The other piece to mention here is that when set up properly, the parallel port will generate an IRQ 7 on the proper transition of the ACK line. That allows your nibble-mode parallel port code to transition between idling and intensive bit-banging polling-mode operation. The latter is needed when exchanging nibbles to make it fast. It is a per-nibble, stop-and-wait protocol between the two sides. Another general rule is to not accept the value of the status port until it doesn't change on two consecutive reads (and you might have some number of microsend delay on reading it too).
You could review the Linux plip_send for an idea: https://github.com/torvalds/linux/blob/master … lip/plip.c#L710
Basically the sending protocol there is:
- Place the low nibble on bits 0 through 3 of output and set bit 4 to zero. Then flip bit 4 from zero to one. This causes the BUSY# line to transition from one to zero on the opposite end.

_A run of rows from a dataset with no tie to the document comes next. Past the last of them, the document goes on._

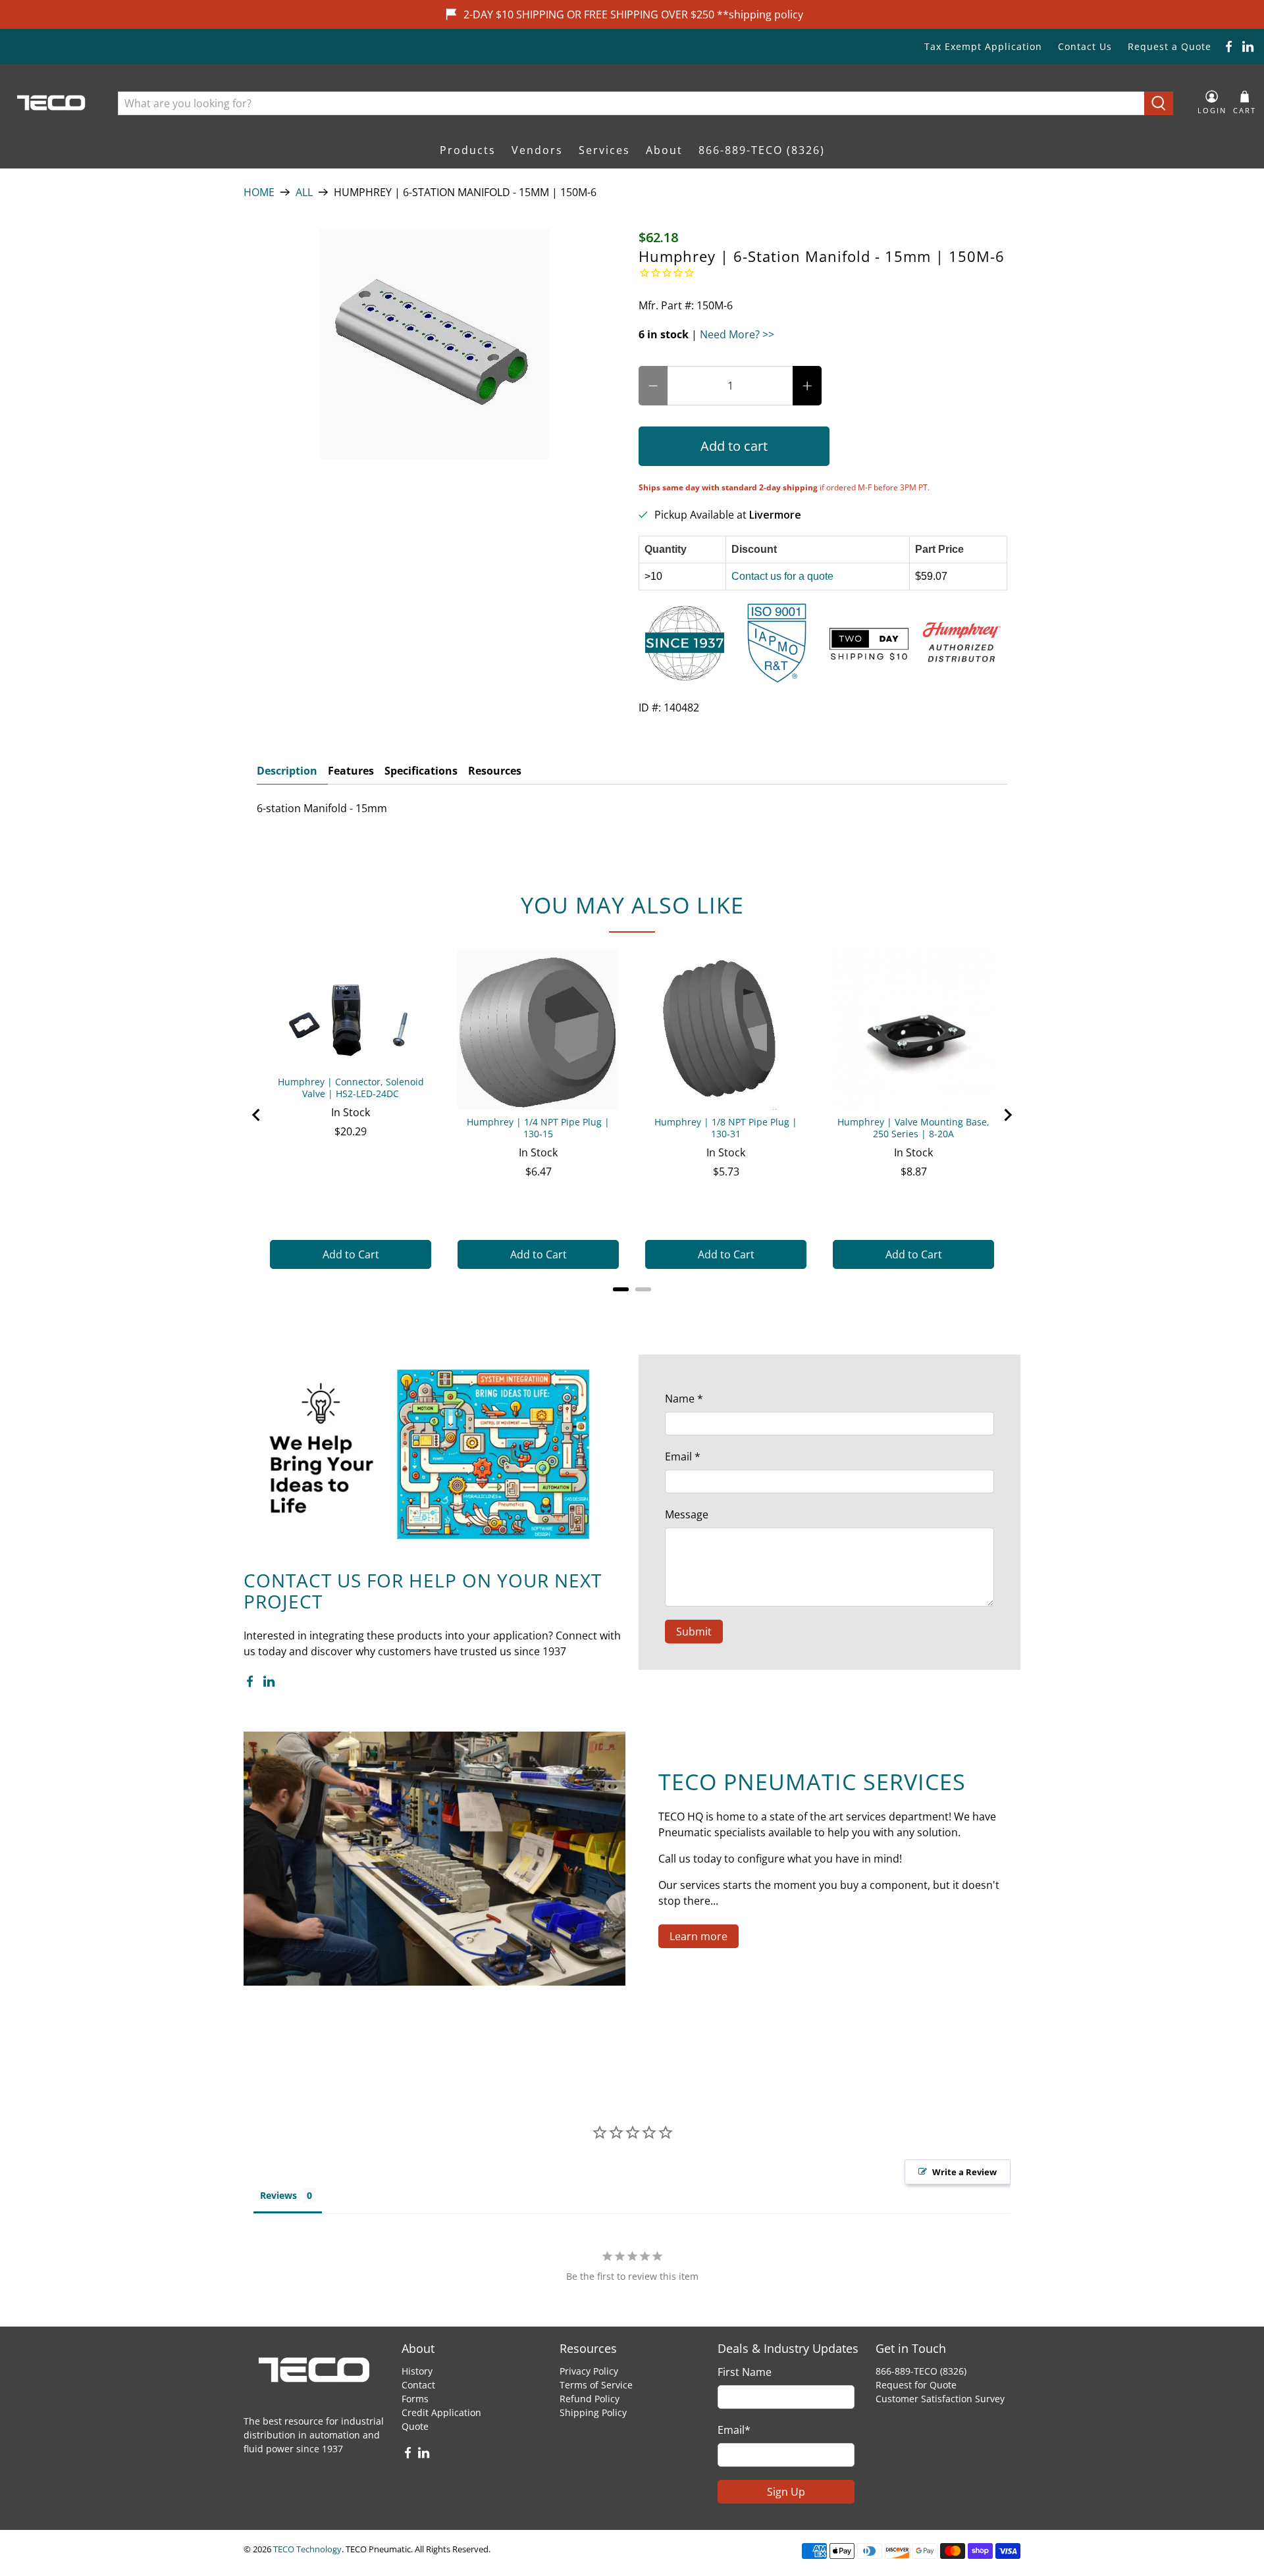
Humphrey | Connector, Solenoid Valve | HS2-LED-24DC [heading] (351, 1088)
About (664, 150)
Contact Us (1085, 46)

- Continue reading from the status port until bit 7 (BUSY#) is zero, meaning that the other side has set bit 4 to one on their end, acknowledging the incoming nibble.
- Place the high nibble on bits 0 through 3 of output, continuing to leave bit 4 set to one.
- Flip bit 4 from one to zero. This causes the BUSY# line to transition from zero to one on the opposite end.
- Continue reading from the status port until bit 7 (BUSY#) is one, meaning that the other side has cleared bit 4 on their end, acknowledging the incoming nibble.
If you look at plip_receive, line 484, it is symmetric. Wait until status port until bit 7 clears, then grab bits 3 through 6 as the low nibble. Set output port bit 4. Wait until status port bit 7 sets, then grab bits 3 through 6 as the high nibble. Clear output port bit 4.
Aside from that, the complexity is in the state machine and all in the timeouts, checksums, and other error handling (like collisions) and in triggering the interrupt on the other end when needed.
As you can see at line 859, the implementation idles by writing zero to the output port (so status port bit 6, ACK#, rests at 1), and on line 777, wakes up the other end by writing 0x08 to the output port (causing status port 6, ACK#, to transition from 1 to 0 at the other end, generating an IRQ and waking it up).